### EXERCISE BRIEF
With pictures removed, output every record below exactly as written.

### DATA IN THIS EXERCISE
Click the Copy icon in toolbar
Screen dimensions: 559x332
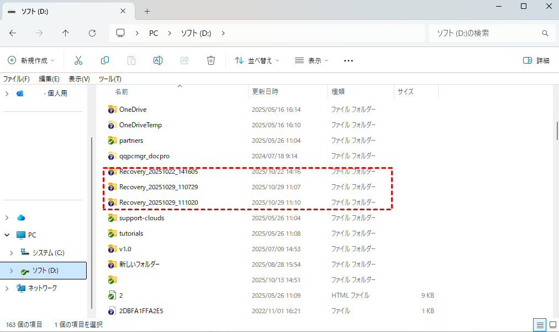(105, 60)
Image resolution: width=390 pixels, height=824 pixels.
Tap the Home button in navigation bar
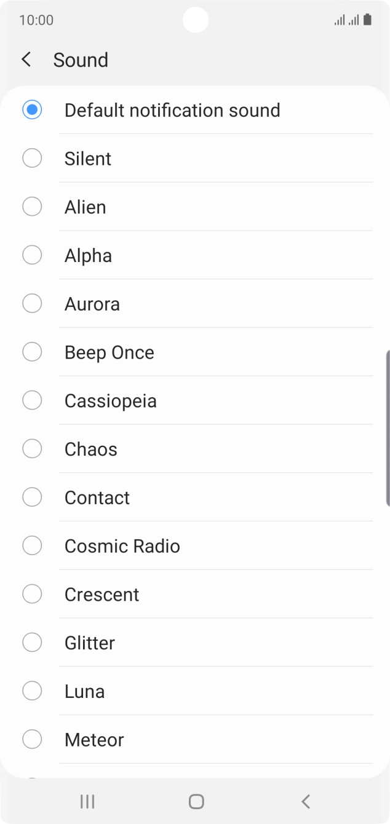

### REPLY
Click the Copy icon in toolbar
Screen dimensions: 559x332
(105, 60)
Image resolution: width=390 pixels, height=824 pixels.
Tap the Home button in navigation bar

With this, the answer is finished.